## Source data
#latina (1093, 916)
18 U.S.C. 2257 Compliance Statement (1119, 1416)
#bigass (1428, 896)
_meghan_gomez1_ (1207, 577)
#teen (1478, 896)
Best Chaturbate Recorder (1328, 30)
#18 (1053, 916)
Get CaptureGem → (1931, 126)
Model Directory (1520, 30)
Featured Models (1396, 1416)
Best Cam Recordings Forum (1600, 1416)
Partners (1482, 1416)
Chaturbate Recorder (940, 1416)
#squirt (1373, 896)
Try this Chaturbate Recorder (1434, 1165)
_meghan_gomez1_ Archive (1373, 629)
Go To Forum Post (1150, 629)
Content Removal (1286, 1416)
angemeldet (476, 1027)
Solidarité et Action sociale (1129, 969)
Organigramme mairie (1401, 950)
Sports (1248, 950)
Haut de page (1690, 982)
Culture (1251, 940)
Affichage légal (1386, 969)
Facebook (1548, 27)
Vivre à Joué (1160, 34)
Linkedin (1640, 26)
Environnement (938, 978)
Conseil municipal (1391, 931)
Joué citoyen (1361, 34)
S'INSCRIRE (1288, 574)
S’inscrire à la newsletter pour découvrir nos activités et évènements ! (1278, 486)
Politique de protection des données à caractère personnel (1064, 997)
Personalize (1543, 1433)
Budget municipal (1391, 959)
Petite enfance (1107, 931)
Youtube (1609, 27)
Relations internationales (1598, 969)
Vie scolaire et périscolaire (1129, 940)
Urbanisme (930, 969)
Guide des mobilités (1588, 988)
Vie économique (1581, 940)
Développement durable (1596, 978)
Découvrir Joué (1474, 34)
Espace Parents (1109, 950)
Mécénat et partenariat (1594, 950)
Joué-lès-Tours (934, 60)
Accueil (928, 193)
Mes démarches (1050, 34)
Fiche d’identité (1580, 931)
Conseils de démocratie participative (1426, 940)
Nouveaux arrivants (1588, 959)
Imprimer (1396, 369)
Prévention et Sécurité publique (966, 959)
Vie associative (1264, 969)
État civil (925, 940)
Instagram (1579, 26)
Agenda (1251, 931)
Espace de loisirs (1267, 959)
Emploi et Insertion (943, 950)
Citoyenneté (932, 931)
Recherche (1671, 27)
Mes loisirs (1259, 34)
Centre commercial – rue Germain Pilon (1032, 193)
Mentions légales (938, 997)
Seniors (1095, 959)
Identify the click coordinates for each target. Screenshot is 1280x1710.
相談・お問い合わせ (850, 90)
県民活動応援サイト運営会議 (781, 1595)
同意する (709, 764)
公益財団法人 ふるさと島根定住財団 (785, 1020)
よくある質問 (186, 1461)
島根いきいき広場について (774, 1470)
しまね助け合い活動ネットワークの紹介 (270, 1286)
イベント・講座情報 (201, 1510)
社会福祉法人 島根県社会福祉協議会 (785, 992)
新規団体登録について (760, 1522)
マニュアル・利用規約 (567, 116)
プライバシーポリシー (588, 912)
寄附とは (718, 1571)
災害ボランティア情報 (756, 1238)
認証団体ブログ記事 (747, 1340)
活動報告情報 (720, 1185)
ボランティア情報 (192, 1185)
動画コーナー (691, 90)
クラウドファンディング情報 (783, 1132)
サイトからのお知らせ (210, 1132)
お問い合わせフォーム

## What you are asked to do
Go through the listing above and locate each line that holds the word "Chaturbate". Copy those lines.

## Response
Best Chaturbate Recorder (1328, 30)
Chaturbate Recorder (940, 1416)
Try this Chaturbate Recorder (1434, 1165)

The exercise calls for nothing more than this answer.